Connectivist MOOCs were first to arrive in the Hotel and surprised everyone by attracting a vast multitude of guests even though rather less turned up for the learning party. Some complained about chaos and confusion as the party spilled over into scores of different learning spaces. Some guests were happy to welcome visitors in their own room while others quietly lurked, content to study by themselves – or not. Some even left the Hotel never to return! With as many learning objectives as participants nobody was very clear about what was learned – but no matter – how they engaged! It was a great party and, for better or worse, they called it a ‘MOOC’.
Then along came Stanford AI, Udacity, Cousera and Edx with their ‘instructivist’ MOOCs. The few large rooms they took over were still open and free but there was some huffing and puffing about spoiling the party when the instructivists took over the gigantic Hotel Theatre as a learning space and herded in thousands of new guests. Several sages wowed the guests with expert stage performances but relied mainly on old stuff and tricks taken from home. A friendly bunch of facilitators were employed to answer questions and keep an eye on the guests. They could be difficult to find but the more knowledgeable guests did try to help others when they could.
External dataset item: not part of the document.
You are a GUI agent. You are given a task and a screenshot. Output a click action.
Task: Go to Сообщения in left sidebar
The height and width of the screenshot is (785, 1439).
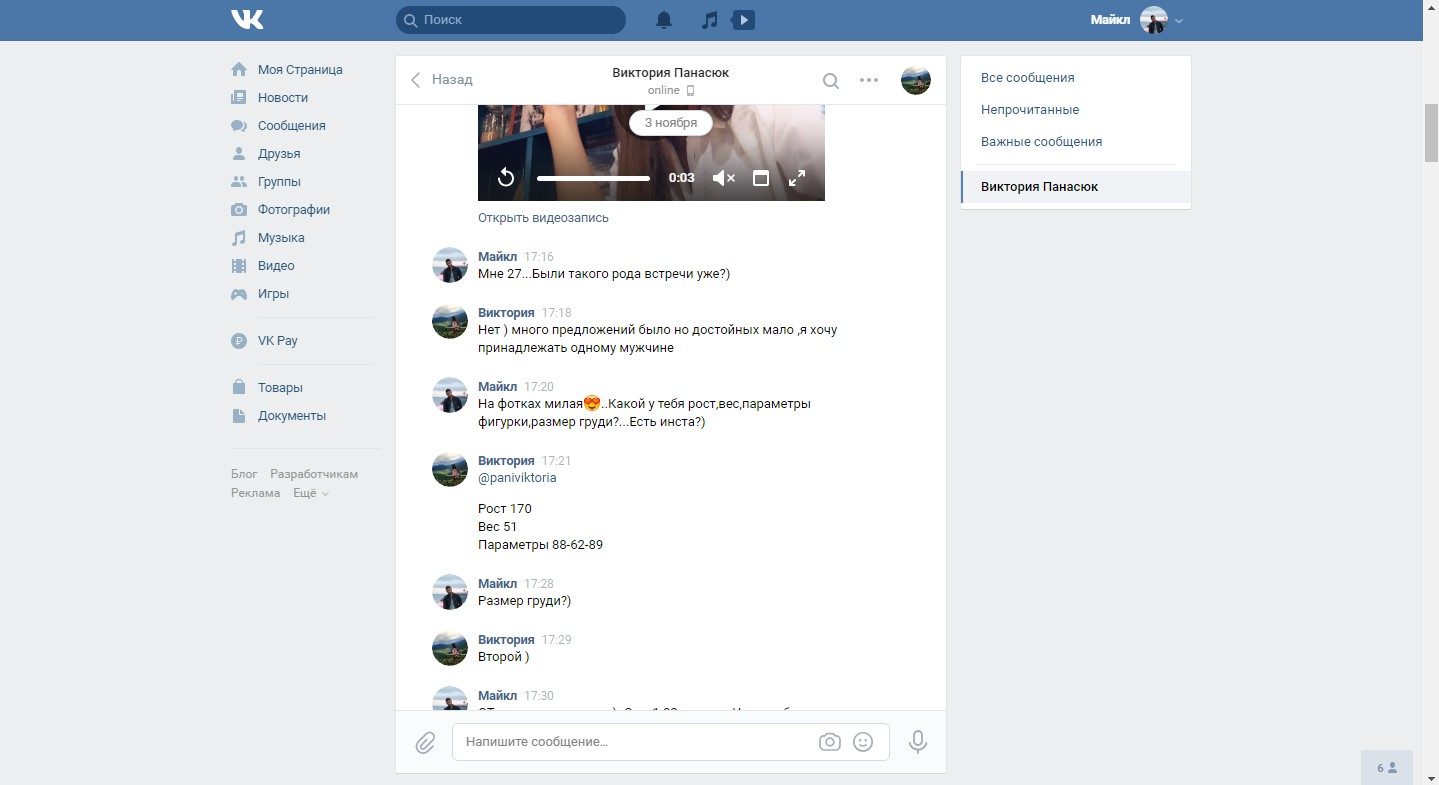click(x=291, y=126)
The original MOOCers thought it wasn’t much of a party and re-labelled their own rooms, ‘Connectivist MOOC’, to underline the distinction.
I don’t think that connectivist and instructivist MOOCs are so fundamentally different that features of each can’t be usefully exploited according to different objectives. Hasn’t it happened already? What type of MOOC is DS106 or fslt12? Connectivist MOOCs blazed the trail and deserve much credit for that but word gets round and I can see a succession of ‘hybrid MOOCs’ joining the party.
MOOCs demonstrate that education reform doesn’t have to be done chunk by chunk in terms of the traditional stuff – lectures, tutorials, labs, classrooms, homework and so on – supported by a considerable amount of scaffolding. The many excellent presentations in Change11 and the discussions flowing from them point to the future and exhibit a great deal of consistency. All seem to recognise the worth of learner autonomy, peer support, openess, authenticity, diversity, mobility, internationalism, OER, OCW etc etc. The devil is in the detail of course but the Infinite Hotel of the Internet allows plenty of room for experimentation. Best to plan for a time when bandwidth and data storage pose less of a problem and irksome technological wrinkles are ironed out. Automatic speech recognition and language translation will be much more effective in the future – virtual or augmented reality could converge with reality itself. Really effective learning spaces will be manipulated far more effortlessly and moulded as circumstances dictate – by whoever, whenever and wherever – the party’s just begun and we ain’t seen nothing yet!